'''
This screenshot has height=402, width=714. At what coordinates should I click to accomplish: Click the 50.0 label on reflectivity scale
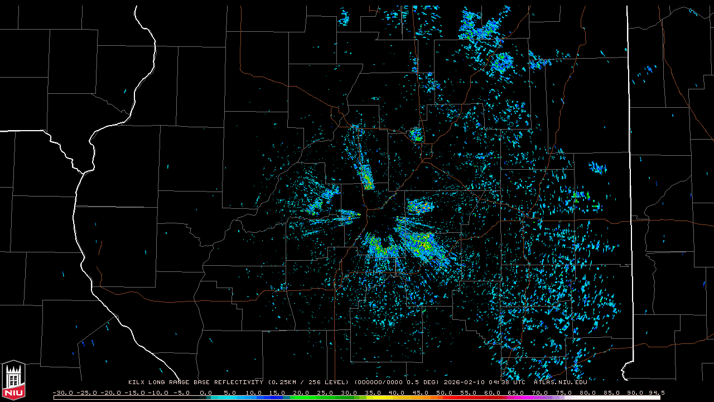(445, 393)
'''
'''
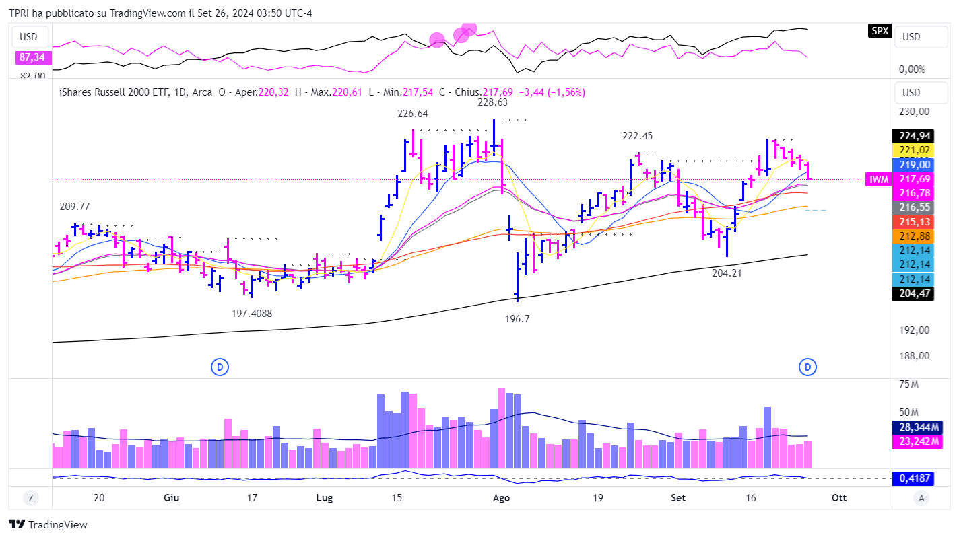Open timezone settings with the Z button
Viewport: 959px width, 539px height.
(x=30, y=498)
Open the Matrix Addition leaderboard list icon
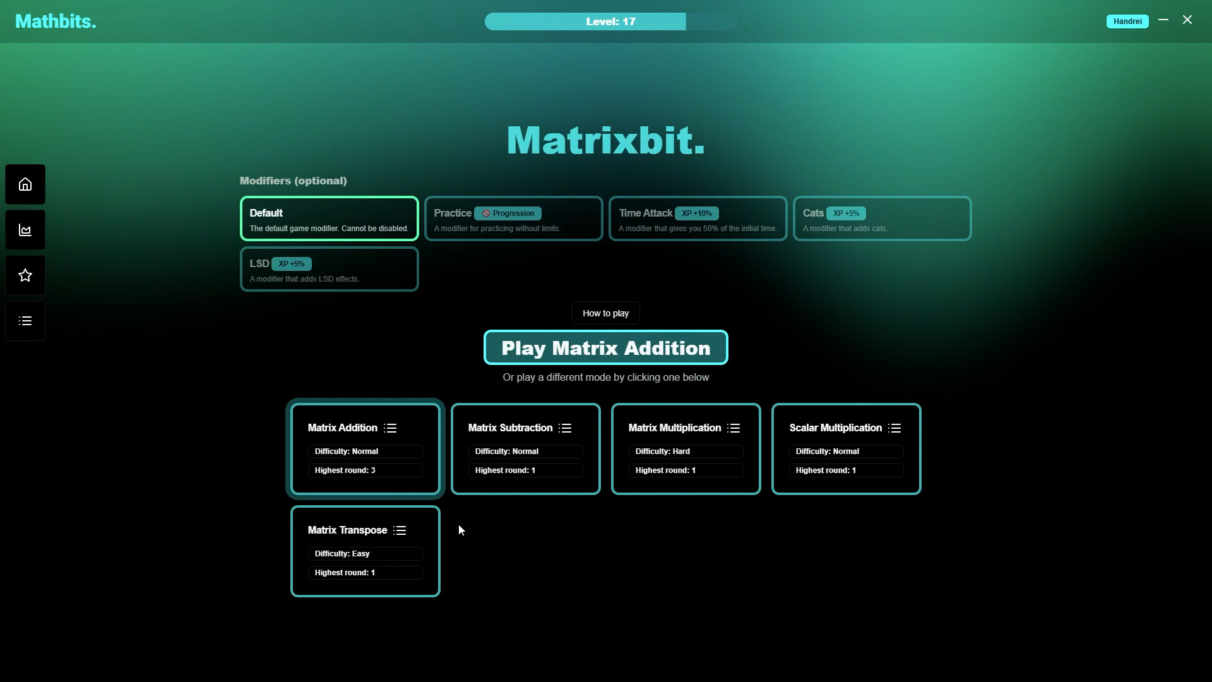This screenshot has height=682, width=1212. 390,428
'''
'''
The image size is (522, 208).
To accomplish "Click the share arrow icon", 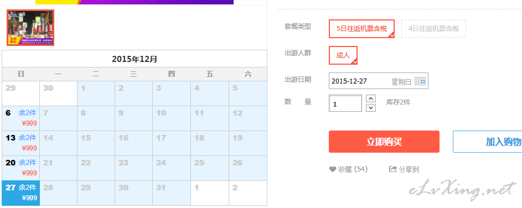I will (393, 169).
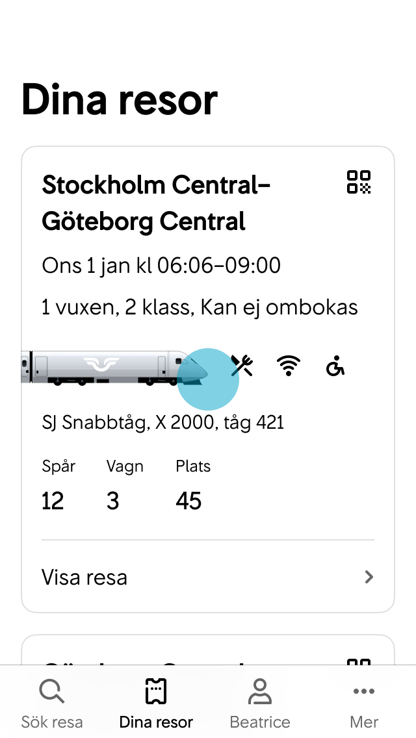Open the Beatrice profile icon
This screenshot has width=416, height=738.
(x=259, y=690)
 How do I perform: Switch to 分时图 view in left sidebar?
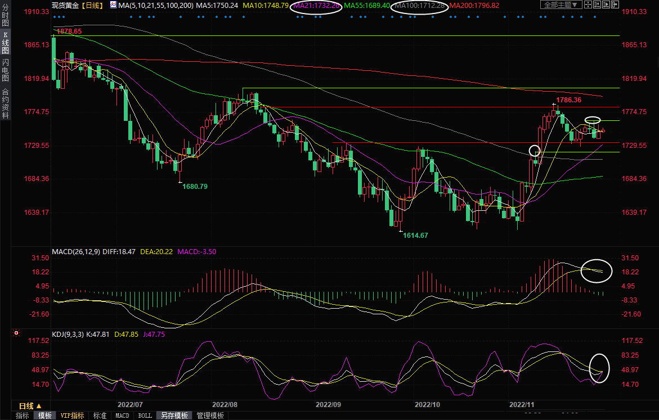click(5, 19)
'''
== Work instructions ==
Rewrite everything from the line containing "How do I perform: Switch" down to the line containing "click(5, 19)", replacing "left" with "right" and leaving everything else unchanged. Omit the pictures from your answer.

== Answer to the task ==
 How do I perform: Switch to 分时图 view in right sidebar?
click(5, 19)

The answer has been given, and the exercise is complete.